Trickbetrüger narren die Polizei!

Sie fahren kreuz und quer durch die EU, stehlen hier, klauen dort und werden doch nie dingfest gemacht - Trickbetrüger. Weil der Schaden meist gering ist, dürfen sie auf freiem Fuß bleiben; und das viele Jahre lang. Freitag ist ein Quartett nach einem Coup im Gailtal geschnappt worden; wurde aber wieder freigelassen. Die Polizei hat zwei Rumäninnen sogar fotografiert.

Es muss für Polizisten deprimierend sein: Ein 78-Jähriger zeigt an, dass ihn eine Frau abgelenkt und dann bestohlen hat. Beamte setzen sich auf die Fährte der Trickbetrügerin, stoppen sie und müssen sie kurz danach auf Auftrag der Staatsanwaltschaft laufen lassen.

150 Euro hat die Rumänin, die mit drei Komplizen unterwegs ist, dem Dellacher gestohlen. Und weil sie das bei der Einvernahme zum Glück zugab, durften die Polizisten ihr das Geld auch abnehmen und dem Opfer zurück erstatten. Die Frau fuhr weiter. Sie ist zwar auch in Deutschland mehrmals angefallen; allerdings werden Kleinkriminelle dort 40(!) Mal freigelassen, bevor man sie festnimmt.

Ein Polizeibeamter erinnert sich: "Vor kurzem mussten wir zwei rumänische Ladendiebinnen laufen lassen. Sie hatten Waren im Wert von 19 € bei sich. Sie fallen seit zehn Jahren regelmäßig im EU-Raum an."

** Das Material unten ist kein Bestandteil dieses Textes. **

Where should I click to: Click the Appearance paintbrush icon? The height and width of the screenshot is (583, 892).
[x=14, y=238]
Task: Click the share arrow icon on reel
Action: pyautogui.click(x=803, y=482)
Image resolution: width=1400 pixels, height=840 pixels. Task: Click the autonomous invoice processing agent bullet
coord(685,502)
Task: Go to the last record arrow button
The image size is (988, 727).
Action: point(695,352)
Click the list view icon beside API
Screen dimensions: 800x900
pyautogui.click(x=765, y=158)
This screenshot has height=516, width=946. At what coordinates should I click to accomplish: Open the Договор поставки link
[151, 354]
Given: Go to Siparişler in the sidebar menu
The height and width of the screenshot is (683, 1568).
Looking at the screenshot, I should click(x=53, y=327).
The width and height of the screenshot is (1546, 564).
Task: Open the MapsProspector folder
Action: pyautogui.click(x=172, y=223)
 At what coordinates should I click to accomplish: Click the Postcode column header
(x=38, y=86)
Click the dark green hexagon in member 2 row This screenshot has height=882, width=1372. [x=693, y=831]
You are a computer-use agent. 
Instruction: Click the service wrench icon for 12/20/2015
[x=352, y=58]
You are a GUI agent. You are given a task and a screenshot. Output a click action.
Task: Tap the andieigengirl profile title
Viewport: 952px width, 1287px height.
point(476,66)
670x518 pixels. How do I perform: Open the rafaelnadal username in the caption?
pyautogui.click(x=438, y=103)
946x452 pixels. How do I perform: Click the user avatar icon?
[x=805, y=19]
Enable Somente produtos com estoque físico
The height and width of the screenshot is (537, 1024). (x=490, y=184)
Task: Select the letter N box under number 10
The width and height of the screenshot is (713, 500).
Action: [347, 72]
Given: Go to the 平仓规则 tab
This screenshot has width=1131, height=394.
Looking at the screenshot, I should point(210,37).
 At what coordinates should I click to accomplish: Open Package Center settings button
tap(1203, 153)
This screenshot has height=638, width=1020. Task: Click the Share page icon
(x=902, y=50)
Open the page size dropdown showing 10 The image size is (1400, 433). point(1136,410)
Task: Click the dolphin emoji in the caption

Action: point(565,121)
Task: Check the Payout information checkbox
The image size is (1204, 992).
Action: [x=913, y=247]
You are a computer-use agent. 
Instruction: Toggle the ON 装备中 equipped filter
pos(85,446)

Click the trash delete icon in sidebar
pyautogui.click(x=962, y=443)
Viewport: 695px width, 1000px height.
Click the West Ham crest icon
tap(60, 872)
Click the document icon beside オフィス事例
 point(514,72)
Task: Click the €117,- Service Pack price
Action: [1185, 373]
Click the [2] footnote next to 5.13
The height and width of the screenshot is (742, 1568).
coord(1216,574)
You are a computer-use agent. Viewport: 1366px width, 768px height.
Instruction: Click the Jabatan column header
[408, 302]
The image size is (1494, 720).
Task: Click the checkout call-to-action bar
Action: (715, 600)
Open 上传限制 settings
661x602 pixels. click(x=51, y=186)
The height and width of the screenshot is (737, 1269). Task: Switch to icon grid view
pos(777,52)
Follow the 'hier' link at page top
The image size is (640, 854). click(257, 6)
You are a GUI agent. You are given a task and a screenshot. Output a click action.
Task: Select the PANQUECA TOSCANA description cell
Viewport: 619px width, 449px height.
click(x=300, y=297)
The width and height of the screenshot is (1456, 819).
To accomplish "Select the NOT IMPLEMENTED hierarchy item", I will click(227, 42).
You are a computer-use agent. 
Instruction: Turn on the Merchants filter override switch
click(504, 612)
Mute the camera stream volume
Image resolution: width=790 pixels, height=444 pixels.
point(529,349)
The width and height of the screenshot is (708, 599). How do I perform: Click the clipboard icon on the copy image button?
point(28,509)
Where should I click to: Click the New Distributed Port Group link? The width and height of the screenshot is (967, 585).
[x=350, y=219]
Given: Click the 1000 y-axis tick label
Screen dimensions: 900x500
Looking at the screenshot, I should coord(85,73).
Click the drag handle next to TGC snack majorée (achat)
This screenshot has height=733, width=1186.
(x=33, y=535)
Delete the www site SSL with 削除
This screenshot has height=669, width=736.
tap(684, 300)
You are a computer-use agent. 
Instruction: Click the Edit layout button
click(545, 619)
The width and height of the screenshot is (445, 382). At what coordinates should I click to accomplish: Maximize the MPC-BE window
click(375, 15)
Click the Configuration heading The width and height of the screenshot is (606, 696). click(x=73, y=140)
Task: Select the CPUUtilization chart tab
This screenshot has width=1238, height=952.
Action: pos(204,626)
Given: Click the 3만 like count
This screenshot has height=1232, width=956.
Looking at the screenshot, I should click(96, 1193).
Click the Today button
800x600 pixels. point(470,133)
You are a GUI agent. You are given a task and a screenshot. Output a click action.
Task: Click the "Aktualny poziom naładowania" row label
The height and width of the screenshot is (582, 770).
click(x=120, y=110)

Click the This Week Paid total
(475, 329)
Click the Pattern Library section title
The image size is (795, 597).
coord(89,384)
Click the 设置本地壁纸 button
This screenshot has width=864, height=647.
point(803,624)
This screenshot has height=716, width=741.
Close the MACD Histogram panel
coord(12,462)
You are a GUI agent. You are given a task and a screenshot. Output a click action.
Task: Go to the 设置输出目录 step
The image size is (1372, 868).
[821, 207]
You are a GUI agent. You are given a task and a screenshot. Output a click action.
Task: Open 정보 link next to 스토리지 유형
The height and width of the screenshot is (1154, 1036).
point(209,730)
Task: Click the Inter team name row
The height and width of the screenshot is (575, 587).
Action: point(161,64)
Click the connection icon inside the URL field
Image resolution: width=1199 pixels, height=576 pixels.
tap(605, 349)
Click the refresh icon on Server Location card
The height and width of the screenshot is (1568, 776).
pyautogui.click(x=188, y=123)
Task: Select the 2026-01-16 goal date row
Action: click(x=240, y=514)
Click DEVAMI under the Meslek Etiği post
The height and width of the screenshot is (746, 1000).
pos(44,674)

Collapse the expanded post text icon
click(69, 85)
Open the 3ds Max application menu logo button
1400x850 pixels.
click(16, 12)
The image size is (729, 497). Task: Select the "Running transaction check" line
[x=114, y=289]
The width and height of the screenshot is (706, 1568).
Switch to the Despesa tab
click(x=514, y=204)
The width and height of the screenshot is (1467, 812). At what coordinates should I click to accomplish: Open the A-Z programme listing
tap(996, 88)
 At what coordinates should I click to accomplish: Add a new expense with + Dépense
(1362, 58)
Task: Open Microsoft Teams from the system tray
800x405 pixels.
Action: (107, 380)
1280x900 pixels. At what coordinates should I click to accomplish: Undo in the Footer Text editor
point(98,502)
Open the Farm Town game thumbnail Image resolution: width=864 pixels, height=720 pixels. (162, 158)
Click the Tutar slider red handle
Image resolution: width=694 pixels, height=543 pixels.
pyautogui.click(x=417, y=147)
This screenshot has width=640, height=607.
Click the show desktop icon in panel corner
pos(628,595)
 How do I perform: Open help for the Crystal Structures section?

Viele fragen sich zu Recht, was die Anzeigen außer Kosten bringen. Der Beamte: "Zumindest der Einsatz am Freitag war für die Steuerzahler nicht so teuer wie andere: Es war nämlich kein Dolmetsch, der 400 Euro Honorar verlangt, nötig. Einer der Polizisten sprach italienisch."

Die Beamten, die das Quartett stoppten, haben übrigens von zwei Rumäninnen (25 und 30) Fotos gemacht. Und es stellte sich heraus, dass sie eine Villacherin (76) bestohlen und sich bei einer Frau (83) in einem Altenwohnheim in Spittal eingeschlichen hatten. Vorwiegend sind es ältere Bürger, die sie anschnorren und dann ablenken, um ungestört in die Börse greifen zu können oder die Wohnung zu durchsuchen.